BEGIN

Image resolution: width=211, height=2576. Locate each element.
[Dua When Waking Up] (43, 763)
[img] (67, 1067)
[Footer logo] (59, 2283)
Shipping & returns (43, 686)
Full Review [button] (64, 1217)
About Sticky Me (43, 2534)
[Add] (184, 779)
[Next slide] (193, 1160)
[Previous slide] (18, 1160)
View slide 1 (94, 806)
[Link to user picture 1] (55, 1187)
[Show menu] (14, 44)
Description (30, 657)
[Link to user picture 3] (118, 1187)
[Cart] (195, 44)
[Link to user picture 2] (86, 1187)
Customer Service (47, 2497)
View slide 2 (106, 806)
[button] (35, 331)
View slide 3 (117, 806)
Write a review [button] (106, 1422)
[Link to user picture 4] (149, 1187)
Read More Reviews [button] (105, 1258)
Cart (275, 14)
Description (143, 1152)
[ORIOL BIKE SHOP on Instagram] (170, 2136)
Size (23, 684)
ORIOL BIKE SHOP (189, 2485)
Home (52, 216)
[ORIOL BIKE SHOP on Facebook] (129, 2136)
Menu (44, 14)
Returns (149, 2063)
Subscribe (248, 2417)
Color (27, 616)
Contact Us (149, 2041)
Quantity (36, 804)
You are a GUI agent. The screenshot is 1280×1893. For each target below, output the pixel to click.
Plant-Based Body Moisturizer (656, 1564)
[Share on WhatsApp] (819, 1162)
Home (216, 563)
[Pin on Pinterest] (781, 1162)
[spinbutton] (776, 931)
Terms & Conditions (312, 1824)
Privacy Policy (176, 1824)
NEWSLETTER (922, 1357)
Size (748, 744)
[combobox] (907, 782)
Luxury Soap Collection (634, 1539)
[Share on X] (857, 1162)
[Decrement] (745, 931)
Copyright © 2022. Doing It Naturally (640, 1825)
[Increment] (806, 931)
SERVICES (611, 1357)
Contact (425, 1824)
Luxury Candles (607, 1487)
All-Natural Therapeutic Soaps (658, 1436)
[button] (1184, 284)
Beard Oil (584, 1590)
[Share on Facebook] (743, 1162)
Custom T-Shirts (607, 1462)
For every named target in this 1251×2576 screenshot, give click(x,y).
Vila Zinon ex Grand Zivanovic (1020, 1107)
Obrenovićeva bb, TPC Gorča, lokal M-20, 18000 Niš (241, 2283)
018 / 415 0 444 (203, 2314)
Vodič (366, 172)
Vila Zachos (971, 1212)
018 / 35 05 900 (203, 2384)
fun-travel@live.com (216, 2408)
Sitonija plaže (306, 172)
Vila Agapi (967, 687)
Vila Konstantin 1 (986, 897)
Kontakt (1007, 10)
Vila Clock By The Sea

END

## HOW TO COMPLETE THIS TASK
Every entry above, from first to last, should be repeated exactly.

## SOLUTION TO THE PROBLEM
Image resolution: width=211, height=2576. Locate each element.
[Dua When Waking Up] (43, 763)
[img] (67, 1067)
[Footer logo] (59, 2283)
Shipping & returns (43, 686)
Full Review [button] (64, 1217)
About Sticky Me (43, 2534)
[Add] (184, 779)
[Next slide] (193, 1160)
[Previous slide] (18, 1160)
View slide 1 (94, 806)
[Link to user picture 1] (55, 1187)
[Show menu] (14, 44)
Description (30, 657)
[Link to user picture 3] (118, 1187)
[Cart] (195, 44)
[Link to user picture 2] (86, 1187)
Customer Service (47, 2497)
View slide 2 (106, 806)
[button] (35, 331)
View slide 3 (117, 806)
Write a review [button] (106, 1422)
[Link to user picture 4] (149, 1187)
Read More Reviews [button] (105, 1258)
Cart (275, 14)
Description (143, 1152)
[ORIOL BIKE SHOP on Instagram] (170, 2136)
Size (23, 684)
ORIOL BIKE SHOP (189, 2485)
Home (52, 216)
[ORIOL BIKE SHOP on Facebook] (129, 2136)
Menu (44, 14)
Returns (149, 2063)
Subscribe (248, 2417)
Color (27, 616)
Contact Us (149, 2041)
Quantity (36, 804)
You are a GUI agent. The screenshot is 1280×1893. For each target below, output the pixel to click.
Plant-Based Body Moisturizer (656, 1564)
[Share on WhatsApp] (819, 1162)
Home (216, 563)
[Pin on Pinterest] (781, 1162)
[spinbutton] (776, 931)
Terms & Conditions (312, 1824)
Privacy Policy (176, 1824)
NEWSLETTER (922, 1357)
Size (748, 744)
[combobox] (907, 782)
Luxury Soap Collection (634, 1539)
[Share on X] (857, 1162)
[Decrement] (745, 931)
Copyright © 2022. Doing It Naturally (640, 1825)
[Increment] (806, 931)
SERVICES (611, 1357)
Contact (425, 1824)
Luxury Candles (607, 1487)
All-Natural Therapeutic Soaps (658, 1436)
[button] (1184, 284)
Beard Oil (584, 1590)
[Share on Facebook] (743, 1162)
Custom T-Shirts (607, 1462)
For every named target in this 1251×2576 screenshot, give click(x,y).
Vila Zinon ex Grand Zivanovic (1020, 1107)
Obrenovićeva bb, TPC Gorča, lokal M-20, 18000 Niš (241, 2283)
018 / 415 0 444 (203, 2314)
Vodič (366, 172)
Vila Zachos (971, 1212)
018 / 35 05 900 (203, 2384)
fun-travel@live.com (216, 2408)
Sitonija plaže (306, 172)
Vila Agapi (967, 687)
Vila Konstantin 1 (986, 897)
Kontakt (1007, 10)
Vila Clock By The Sea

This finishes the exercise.